**Text shown:**
* begin *
I needed to reload my network interface on the machine where my PostgreSQL database is hosted and, after doing that, my thread got forever blocked on the getNotifications(...)
call.
"Loritta PostgreSQL Notification Listener" #261 daemon prio=5 os_prio=0 cpu=48.89ms elapsed=62372.91s tid=0x00007f45f806a460 nid=0xf08b5 runnable [0x00007f45d6dfc000]
java.lang.Thread.State: RUNNABLE
at sun.nio.ch.Net.poll([email protected]/Native Method)
at sun.nio.ch.NioSocketImpl.park([email protected]/NioSocketImpl.java:181)
at sun.nio.ch.NioSocketImpl.timedRead([email protected]/NioSocketImpl.java:285)
at sun.nio.ch.NioSocketImpl.implRead([email protected]/NioSocketImpl.java:309)
at sun.nio.ch.NioSocketImpl.read([email protected]/NioSocketImpl.java:350)
at sun.nio.ch.NioSocketImpl$1.read([email protected]/NioSocketImpl.java:803)
* end *
**Actions to take:**
**A.** Which methods are called in the stack frames of the PostgreSQL listener post? List every one.
**B.** In the PostgreSQL listener post, what did the writer do right before the thread got blocked?
**C.** Resume the PostgreSQL listener post from its last line.

**Dataset excerpts:**
* begin *
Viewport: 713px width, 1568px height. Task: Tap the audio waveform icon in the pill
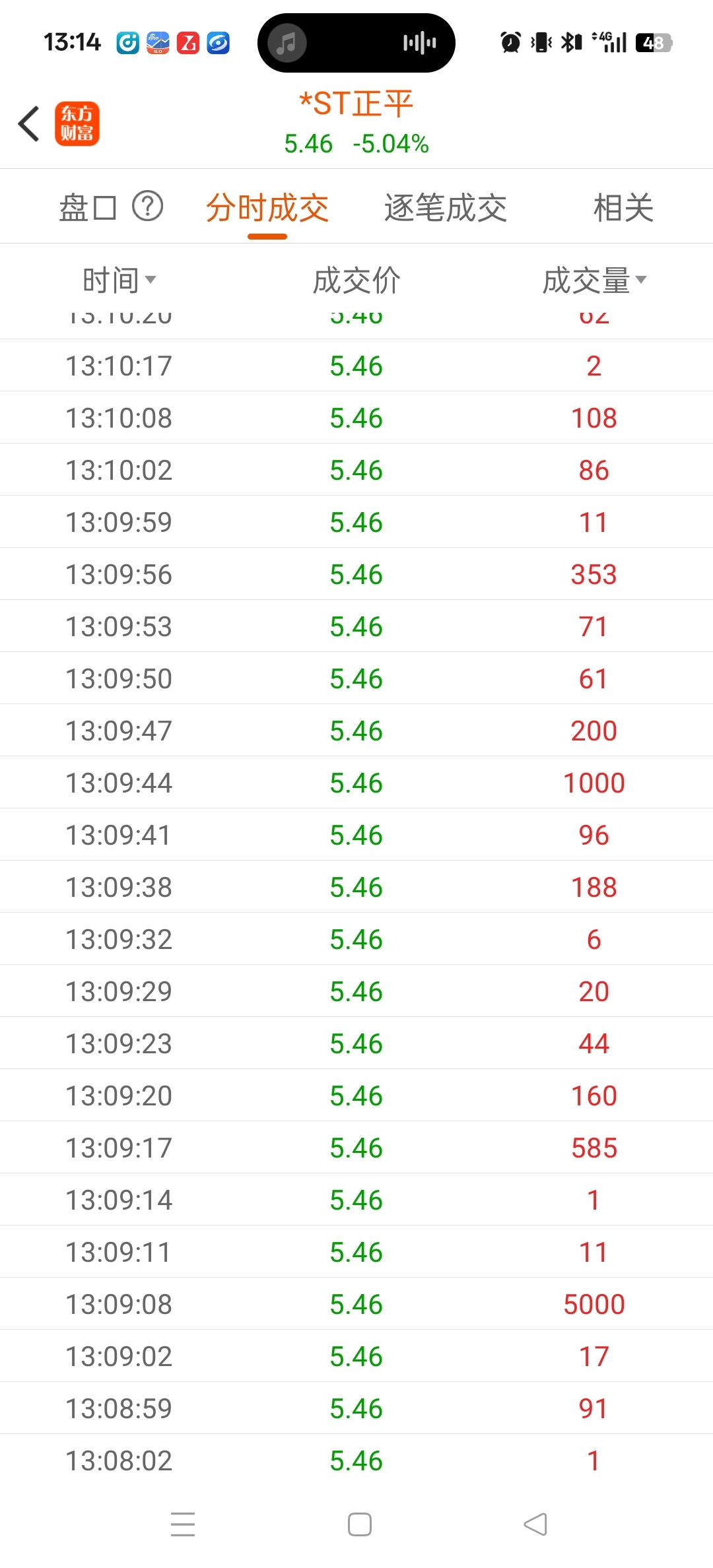[420, 43]
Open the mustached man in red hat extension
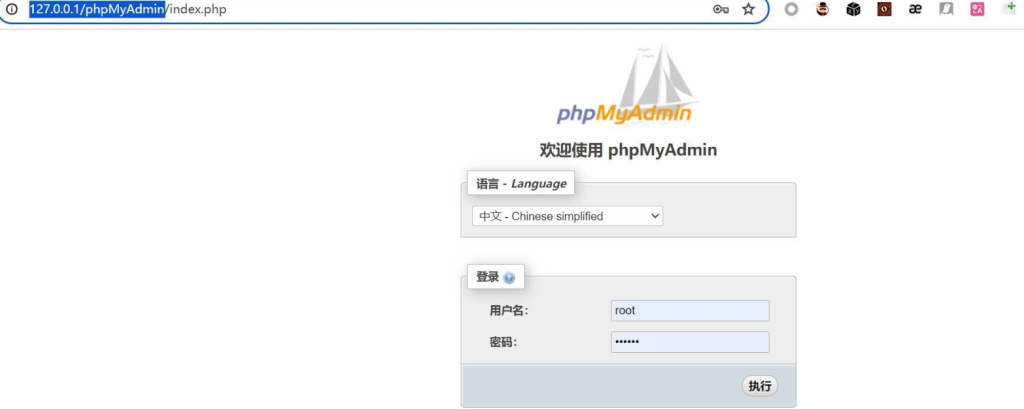 click(x=822, y=9)
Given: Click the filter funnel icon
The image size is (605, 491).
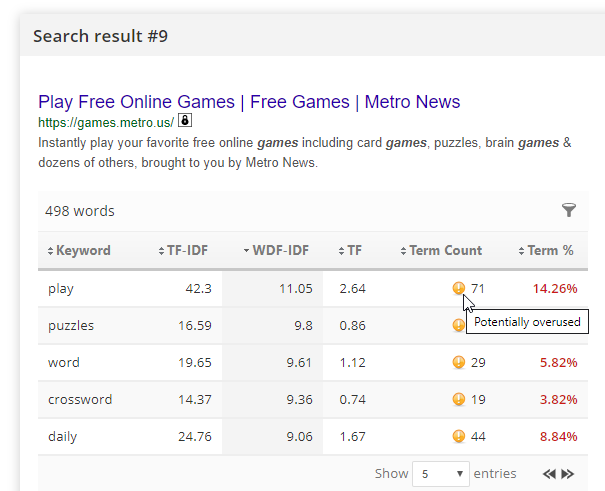Looking at the screenshot, I should [569, 210].
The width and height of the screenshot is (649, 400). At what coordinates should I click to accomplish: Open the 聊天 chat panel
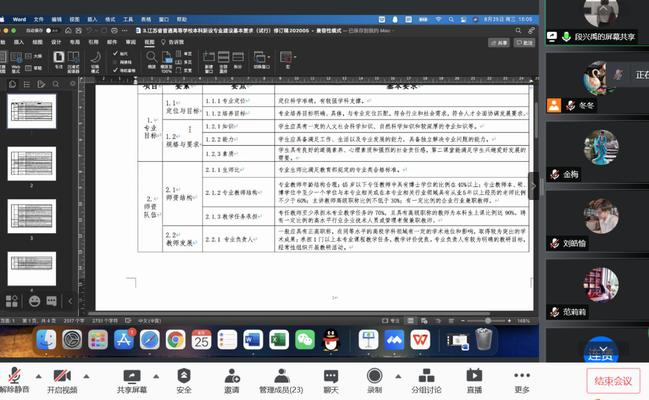331,376
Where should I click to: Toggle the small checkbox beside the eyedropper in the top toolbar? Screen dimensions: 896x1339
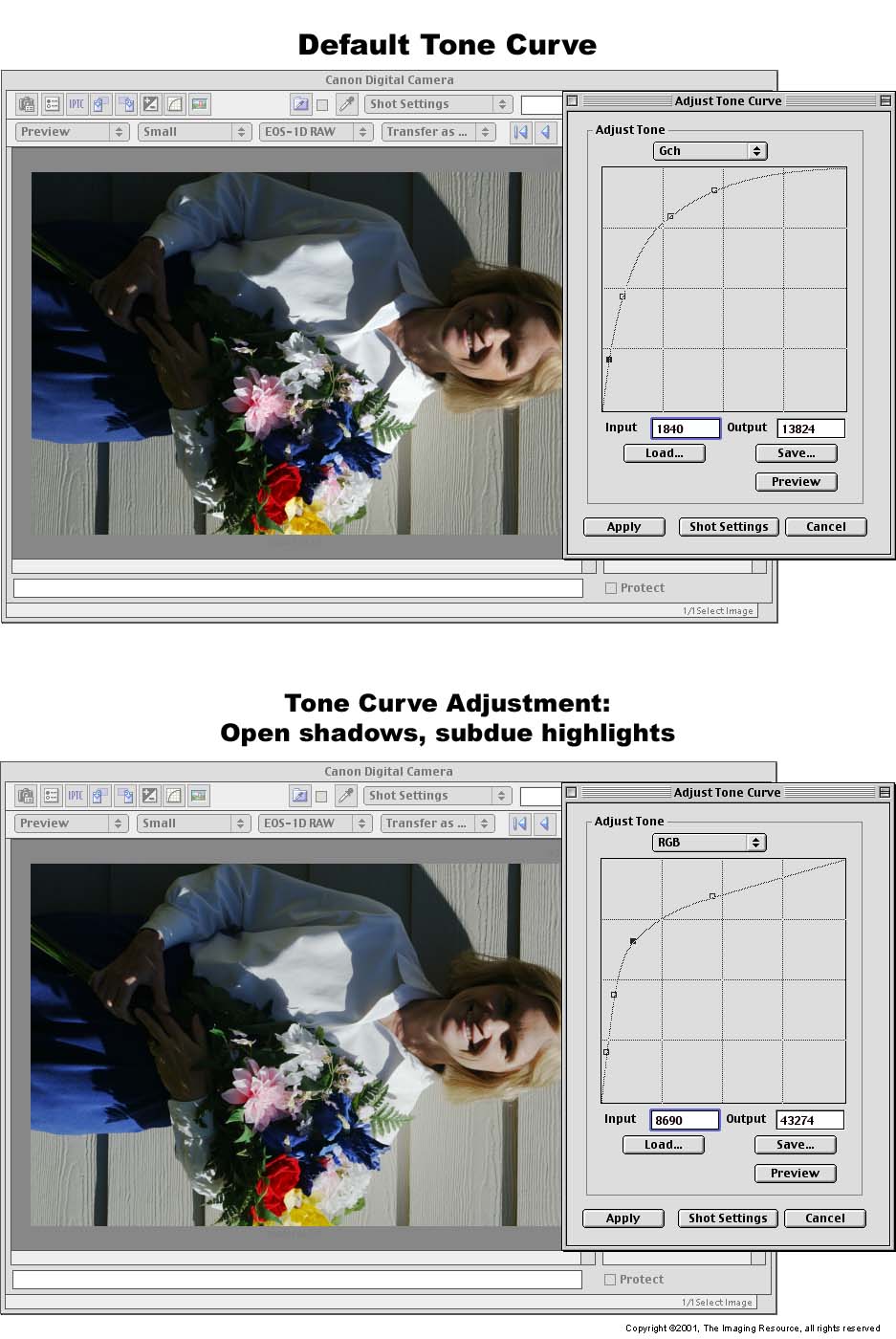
* end *
**Replies:**
**A.** Net.poll, NioSocketImpl.park, NioSocketImpl.timedRead, NioSocketImpl.implRead, NioSocketImpl.read, NioSocketImpl$1.read

**B.** The writer reloaded the network interface on the machine hosting the PostgreSQL database.

**C.**
at java.net.Socket$SocketInputStream.read([email protected]/Socket.java:966)
at sun.security.ssl.SSLSocketInputRecord.read([email protected]/SSLSocketInputRecord.java:478)
at sun.security.ssl.SSLSocketInputRecord.readHeader([email protected]/SSLSocketInputRecord.java:472)
at sun.security.ssl.SSLSocketInputRecord.bytesInCompletePacket([email protected]/SSLSocketInputRecord.java:70)
at sun.security.ssl.SSLSocketImpl.readApplicationRecord([email protected]/SSLSocketImpl.java:1455)
at sun.security.ssl.SSLSocketImpl$AppInputStream.read([email protected]/SSLSocketImpl.java:1059)
at org.postgresql.core.VisibleBufferedInputStream.readMore(VisibleBufferedInputStream.java:161)
at org.postgresql.core.VisibleBufferedInputStream.ensureBytes(VisibleBufferedInputStream.java:128)
at org.postgresql.core.VisibleBufferedInputStream.ensureBytes(VisibleBufferedInputStream.java:113)
at org.postgresql.core.VisibleBufferedInputStream.read(VisibleBufferedInputStream.java:73)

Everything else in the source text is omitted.